## Material for this exercise
════════

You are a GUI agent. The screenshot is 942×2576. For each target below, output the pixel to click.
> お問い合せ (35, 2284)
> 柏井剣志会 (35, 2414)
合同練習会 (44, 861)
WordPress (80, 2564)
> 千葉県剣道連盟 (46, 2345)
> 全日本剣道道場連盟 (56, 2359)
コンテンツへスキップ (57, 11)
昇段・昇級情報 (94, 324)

════════

## Set problem
Render the stretch from the line containing "柏井剣志会 (35, 2414)" through the end of the listing as a Markdown table with two columns, Row for the row number and Line for the line itself, and leave out any blank lines.

## Result
| Row | Line |
|---|---|
| 1 | > 柏井剣志会 (35, 2414) |
| 2 | 合同練習会 (44, 861) |
| 3 | WordPress (80, 2564) |
| 4 | > 千葉県剣道連盟 (46, 2345) |
| 5 | > 全日本剣道道場連盟 (56, 2359) |
| 6 | コンテンツへスキップ (57, 11) |
| 7 | 昇段・昇級情報 (94, 324) |